*Pixel coordinate grounding data*.

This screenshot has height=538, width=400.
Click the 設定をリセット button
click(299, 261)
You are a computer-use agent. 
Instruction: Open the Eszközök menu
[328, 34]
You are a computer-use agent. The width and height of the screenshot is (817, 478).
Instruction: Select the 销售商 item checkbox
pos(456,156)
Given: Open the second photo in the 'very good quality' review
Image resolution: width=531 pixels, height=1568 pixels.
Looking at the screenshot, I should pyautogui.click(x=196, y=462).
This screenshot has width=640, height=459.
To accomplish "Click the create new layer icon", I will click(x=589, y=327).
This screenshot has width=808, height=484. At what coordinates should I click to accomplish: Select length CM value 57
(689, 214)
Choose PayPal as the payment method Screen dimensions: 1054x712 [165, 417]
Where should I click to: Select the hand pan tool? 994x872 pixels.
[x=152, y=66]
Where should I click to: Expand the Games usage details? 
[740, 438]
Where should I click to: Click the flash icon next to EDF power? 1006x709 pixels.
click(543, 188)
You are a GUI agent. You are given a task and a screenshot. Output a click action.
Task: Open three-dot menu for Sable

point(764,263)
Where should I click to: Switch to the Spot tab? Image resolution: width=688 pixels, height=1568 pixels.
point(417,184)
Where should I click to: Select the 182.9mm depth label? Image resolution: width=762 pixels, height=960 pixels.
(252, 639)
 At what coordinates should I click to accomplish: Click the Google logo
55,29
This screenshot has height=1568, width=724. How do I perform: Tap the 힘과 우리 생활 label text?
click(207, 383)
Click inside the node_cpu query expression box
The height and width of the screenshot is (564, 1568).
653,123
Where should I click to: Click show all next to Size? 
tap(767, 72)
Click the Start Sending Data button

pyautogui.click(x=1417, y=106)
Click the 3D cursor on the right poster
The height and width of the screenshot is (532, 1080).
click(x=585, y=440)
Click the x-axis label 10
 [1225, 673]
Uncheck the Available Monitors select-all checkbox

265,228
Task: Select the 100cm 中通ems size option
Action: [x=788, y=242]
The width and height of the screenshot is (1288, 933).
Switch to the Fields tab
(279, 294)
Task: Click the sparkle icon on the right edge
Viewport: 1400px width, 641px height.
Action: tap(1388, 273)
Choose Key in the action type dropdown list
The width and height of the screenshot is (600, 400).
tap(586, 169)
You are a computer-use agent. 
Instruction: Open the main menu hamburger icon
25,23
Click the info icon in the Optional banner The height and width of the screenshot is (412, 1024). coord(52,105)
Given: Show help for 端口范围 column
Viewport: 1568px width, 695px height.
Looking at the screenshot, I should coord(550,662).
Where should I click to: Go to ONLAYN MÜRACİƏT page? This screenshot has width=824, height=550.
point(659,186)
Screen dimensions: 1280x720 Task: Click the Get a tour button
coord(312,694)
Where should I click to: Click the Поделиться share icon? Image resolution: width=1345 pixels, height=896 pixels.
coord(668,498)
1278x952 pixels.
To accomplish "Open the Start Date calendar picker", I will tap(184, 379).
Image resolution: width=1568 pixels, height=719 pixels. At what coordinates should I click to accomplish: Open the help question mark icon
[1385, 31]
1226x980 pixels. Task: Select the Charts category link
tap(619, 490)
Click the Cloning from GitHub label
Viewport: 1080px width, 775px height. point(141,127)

*Requirement*. Say how many lines in the entries above contain the string "agent". Give the number by itself.

*Response area*. 4